Еще раз внимательно осмотрел себя — ни царапины.

Принял душ, спустился в лобби, показал администратору паспорт (о, как же он обрадовался, даже запел популярную арию) и заплатил за три ночевки. Не хотелось уезжать из Отранто, не взглянув на знаменитую напольную мозаику в соборе.

За завтраком познакомился с той женщиной и ее сыном с желтыми волосами.

Ее, оказывается, звали Матильда, а ее сына — Фредерик, хотя она почему-то звала его Коки. Были они туристами из Австрии, приехавшими в Италию на недельку, «просто так, проветриться».

Говорил я с ними на моем плохом немецком.

Как-то удивительно скоро и Матильда и я ощутили взаимную симпатию, перешли на «ты» и решили вместе осмотреть собор Санта-Мария-Аннунциата.

Бедный Коки, когда узнал, что придется тащиться в церковь и провести там несколько часов, скорчил такую недовольную мину, что мать разрешила ему поиграть в электронные игры в игротеке для подростков недалеко от отеля, выпить кока-колы и съесть две порции его любимого фисташкового мороженого.

— Если тебе осточертеет играть в эти идиотские игры, то возвращайся в отель и жди меня там. Можешь посидеть на балконе в шезлонге и почитать Хемингуэя. Книжка — у меня в чемодане. Как раз для твоего возраста чтение. И английский у Хема простой. Прочитай «Снега Килиманджаро», а когда я приду, ты расскажешь мне сюжет. Иначе больше денег на мороженое не получишь!

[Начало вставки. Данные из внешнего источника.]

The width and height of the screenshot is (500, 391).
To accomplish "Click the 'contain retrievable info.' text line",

По дороге в церковь мы беззаботно болтали. Глазели на сувениры в витринах многочисленных магазинчиков. Злословили. Нюхали заманчивые ароматы итальянской кухни.

Матильда рассказала мне о недавно пережитом кошмаре — разводе со вторым мужем. Коки был сыном первого мужа Матильды, студента из Конго, бросившего ее еще тогда, когда она лежала в больнице после тяжелых родов.

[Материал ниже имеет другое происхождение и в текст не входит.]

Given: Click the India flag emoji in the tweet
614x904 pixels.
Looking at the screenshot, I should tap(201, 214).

— Второй мой муж был белый, австриец. Респектабельный, добрый, с Коки у него все вроде бы ладилось. Поначалу он казался мне идеальным человеком. А потом… когда я ездила на похороны матери, а Коки оставила дома… Мне не хотелось, чтобы мой чернокожий сынок участвовал в похоронах, смотрел на мертвую бабушку, которая никогда не интересовалась его жизнью, а со мной прекратила все отношения, когда узнала, что я вышла замуж за негра. Да, потом, Коки рассказал мне, что муж приставал к нему, трогал его и шептал — не бойся, мама ничего не узнает.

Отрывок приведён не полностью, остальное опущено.